ソ連の隠れた超絶航空プロジェクト

 ソ連航空業界には数々の画期的アイデアがあったが、もちろん、そのすべてが実現されたわけではない。様々な理由から、一部の航空プロジェクトは机上のプランに終わり、一部は試験飛行後に計画が打ち切られた。ロシア・ビヨンドは、今では忘れられたソ連航空プロジェクトのなかから、とくに珍しく、興味深いものを特集する。

K-7

 巨大なK-7は、1930年代に開発されている。当時、ソ連最大の飛行機だった。翼は全長53㍍で、7基のAM-34エンジンを搭載。ソ連空軍の爆撃機だが、旅客機としても使用できた。乗組員はチーフを含めて12人。
 最初の試作機は1933年に墜落し、残りの2機は未完成のままだった。

「ズヴェノー」プロジェクト


 「ズヴェノー」プロジェクト(ズヴェノーは鎖、連帯、飛行編隊、班など意味がある)は、1930年代から1941年まで、すなわち大祖国戦争(独ソ戦)の勃発まで、ソ連で開発されていた。そのコンセプトは、爆撃機を1~5機の戦闘機の運搬機としても使い、大幅に燃料を節約するというものだった。

 離陸に際し、戦闘機は、特別な器具で爆撃機兼母機に固定される。爆撃機は、戦闘機を通常の行動半径を超える地点に運ぶ。そこで母機から切り離された戦闘機は、任務を遂行し、任意の友軍の飛行場に戻る。

 母機はまた、250kgの爆弾を2つずつ搭載した戦闘機「ポリカルポフI-16」を積んで、離陸することもできた。I-16には、これほどの重量を単独で運ぶ能力はなかった。
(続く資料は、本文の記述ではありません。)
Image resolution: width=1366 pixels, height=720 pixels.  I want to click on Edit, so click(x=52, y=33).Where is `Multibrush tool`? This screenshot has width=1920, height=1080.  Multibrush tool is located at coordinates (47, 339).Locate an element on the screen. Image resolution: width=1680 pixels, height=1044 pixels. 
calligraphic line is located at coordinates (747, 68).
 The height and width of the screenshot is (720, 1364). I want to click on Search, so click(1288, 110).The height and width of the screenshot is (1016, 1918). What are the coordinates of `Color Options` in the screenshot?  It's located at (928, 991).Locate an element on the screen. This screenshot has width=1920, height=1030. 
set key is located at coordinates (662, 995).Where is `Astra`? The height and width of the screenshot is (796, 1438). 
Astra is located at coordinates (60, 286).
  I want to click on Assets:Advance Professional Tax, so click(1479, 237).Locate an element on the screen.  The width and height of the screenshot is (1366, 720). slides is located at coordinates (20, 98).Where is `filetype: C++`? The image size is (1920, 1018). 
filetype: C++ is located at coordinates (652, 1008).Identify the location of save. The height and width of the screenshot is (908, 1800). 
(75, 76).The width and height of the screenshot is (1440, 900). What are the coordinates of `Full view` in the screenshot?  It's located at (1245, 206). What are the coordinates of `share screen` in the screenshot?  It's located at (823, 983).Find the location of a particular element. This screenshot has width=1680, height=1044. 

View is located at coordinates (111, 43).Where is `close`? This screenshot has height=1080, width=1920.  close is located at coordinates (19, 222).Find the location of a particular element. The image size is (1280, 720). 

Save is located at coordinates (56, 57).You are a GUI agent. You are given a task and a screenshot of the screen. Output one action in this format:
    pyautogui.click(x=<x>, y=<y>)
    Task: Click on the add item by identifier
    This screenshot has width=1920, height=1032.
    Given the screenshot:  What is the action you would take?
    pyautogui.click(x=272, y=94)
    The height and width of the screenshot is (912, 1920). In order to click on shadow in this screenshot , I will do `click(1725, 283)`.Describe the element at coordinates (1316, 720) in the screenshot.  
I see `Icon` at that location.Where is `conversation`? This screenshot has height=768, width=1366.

 第二次世界大戦の初期には、いくつかの任務を成功させたが、プロジェクトはそれ以上進められなかった。母機として使われた爆撃機「ツポレフTB-3」が、時代遅れになったため、量産から外されたし、I-16もまた、より高性能の戦闘機に取って代わられたからだ。

 

スホーイ T-4

 この高速偵察戦略爆撃機(最大速度3,200km/h)は、アメリカの戦略爆撃機「XB-70ヴァルキリー(ワルキューレ)」に対抗し、1960年代後半にスホーイ設計局によって開発された。

 ロシア版ワルキューレは、2基の超音速対艦巡航ミサイル「モールニヤ(稲妻)X-45」(未完のプロジェクト)を用いて、敵の航空母艦を攻撃するように設計されていた。

 この機体は傑出した特性を備えており、胴体は、チタンとステンレススチールでできていて(従来のアルミニウム合金ではマッハ3における加熱に耐えられない)、飛行制御システム「フライ・バイ・ワイヤ」を4重に備えていた。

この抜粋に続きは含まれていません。